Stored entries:

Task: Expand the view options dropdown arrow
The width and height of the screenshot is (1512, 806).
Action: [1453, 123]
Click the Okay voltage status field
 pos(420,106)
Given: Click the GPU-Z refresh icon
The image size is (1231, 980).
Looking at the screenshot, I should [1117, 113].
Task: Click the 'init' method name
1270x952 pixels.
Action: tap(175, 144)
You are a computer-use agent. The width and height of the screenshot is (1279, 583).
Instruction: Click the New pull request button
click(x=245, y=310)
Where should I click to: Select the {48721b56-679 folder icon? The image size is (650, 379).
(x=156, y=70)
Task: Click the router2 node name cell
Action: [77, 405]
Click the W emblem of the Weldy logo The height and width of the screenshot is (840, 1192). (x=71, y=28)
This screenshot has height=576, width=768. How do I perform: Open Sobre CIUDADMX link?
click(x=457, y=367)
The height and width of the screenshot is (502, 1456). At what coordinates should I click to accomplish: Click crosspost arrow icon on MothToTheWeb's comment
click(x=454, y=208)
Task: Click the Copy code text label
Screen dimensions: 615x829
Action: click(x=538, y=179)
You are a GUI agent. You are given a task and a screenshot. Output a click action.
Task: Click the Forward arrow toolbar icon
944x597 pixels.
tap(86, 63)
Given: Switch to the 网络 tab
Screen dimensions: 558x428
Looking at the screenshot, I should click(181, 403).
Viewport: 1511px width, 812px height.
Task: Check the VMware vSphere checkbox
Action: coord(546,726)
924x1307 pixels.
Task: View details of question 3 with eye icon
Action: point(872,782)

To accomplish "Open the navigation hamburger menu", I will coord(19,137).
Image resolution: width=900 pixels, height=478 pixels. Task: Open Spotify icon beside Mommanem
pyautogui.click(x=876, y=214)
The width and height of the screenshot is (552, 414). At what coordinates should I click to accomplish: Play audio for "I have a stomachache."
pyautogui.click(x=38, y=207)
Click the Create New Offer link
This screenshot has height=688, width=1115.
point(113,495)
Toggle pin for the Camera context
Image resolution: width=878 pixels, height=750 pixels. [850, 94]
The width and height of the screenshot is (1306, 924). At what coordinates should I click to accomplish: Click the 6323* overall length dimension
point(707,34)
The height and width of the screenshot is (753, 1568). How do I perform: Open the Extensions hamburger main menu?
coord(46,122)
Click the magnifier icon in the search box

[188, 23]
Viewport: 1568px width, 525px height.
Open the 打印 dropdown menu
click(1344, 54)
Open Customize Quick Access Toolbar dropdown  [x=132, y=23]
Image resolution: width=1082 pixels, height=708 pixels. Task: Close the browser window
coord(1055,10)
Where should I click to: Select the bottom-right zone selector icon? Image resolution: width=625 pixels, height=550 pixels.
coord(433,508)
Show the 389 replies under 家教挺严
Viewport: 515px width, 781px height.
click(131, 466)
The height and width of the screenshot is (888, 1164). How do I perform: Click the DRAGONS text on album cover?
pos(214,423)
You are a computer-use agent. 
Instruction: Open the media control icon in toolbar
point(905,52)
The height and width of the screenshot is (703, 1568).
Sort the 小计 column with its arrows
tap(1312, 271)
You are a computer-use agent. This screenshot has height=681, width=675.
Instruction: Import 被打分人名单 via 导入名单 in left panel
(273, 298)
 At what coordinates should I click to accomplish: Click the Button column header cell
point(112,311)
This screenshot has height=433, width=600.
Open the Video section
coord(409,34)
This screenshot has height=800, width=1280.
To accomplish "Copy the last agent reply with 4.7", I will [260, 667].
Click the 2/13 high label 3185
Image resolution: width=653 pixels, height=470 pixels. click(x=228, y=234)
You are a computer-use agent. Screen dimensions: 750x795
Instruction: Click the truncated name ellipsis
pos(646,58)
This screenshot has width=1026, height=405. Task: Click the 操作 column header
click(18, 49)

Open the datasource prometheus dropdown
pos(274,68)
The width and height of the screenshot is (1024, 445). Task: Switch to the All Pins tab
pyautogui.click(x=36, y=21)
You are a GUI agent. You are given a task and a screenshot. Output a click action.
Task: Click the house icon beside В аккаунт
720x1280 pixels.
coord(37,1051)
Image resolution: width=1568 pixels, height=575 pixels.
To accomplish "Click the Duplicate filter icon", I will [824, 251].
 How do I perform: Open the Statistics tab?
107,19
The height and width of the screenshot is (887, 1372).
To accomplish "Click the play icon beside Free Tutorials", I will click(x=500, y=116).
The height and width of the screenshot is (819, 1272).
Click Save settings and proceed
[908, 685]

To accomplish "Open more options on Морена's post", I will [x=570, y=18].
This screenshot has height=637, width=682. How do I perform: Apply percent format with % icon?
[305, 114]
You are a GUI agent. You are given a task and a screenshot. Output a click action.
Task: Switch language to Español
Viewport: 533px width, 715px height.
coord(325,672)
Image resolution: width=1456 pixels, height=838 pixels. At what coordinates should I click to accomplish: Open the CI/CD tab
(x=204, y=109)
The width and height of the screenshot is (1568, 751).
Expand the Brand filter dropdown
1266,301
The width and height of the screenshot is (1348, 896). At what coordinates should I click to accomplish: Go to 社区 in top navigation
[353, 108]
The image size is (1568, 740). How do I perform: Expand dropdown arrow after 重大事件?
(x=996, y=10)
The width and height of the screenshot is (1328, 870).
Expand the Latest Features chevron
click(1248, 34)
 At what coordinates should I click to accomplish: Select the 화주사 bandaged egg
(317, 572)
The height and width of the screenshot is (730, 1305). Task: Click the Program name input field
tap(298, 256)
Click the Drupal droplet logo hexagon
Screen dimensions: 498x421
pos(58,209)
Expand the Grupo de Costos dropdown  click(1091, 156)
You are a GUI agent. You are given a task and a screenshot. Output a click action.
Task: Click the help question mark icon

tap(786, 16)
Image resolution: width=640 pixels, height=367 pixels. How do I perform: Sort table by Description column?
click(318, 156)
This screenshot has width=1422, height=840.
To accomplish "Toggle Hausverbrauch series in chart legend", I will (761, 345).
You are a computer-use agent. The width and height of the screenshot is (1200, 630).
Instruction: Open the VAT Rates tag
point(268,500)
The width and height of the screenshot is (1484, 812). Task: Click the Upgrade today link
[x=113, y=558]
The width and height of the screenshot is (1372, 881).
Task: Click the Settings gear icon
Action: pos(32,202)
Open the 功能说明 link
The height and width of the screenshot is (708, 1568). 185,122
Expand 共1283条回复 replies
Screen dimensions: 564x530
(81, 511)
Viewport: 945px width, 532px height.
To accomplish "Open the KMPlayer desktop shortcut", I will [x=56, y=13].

**THE EXERCISE**
Count how many lines of the entries above contain the string "name", and reply with that number alone.

**EXERCISE SOLUTION**
4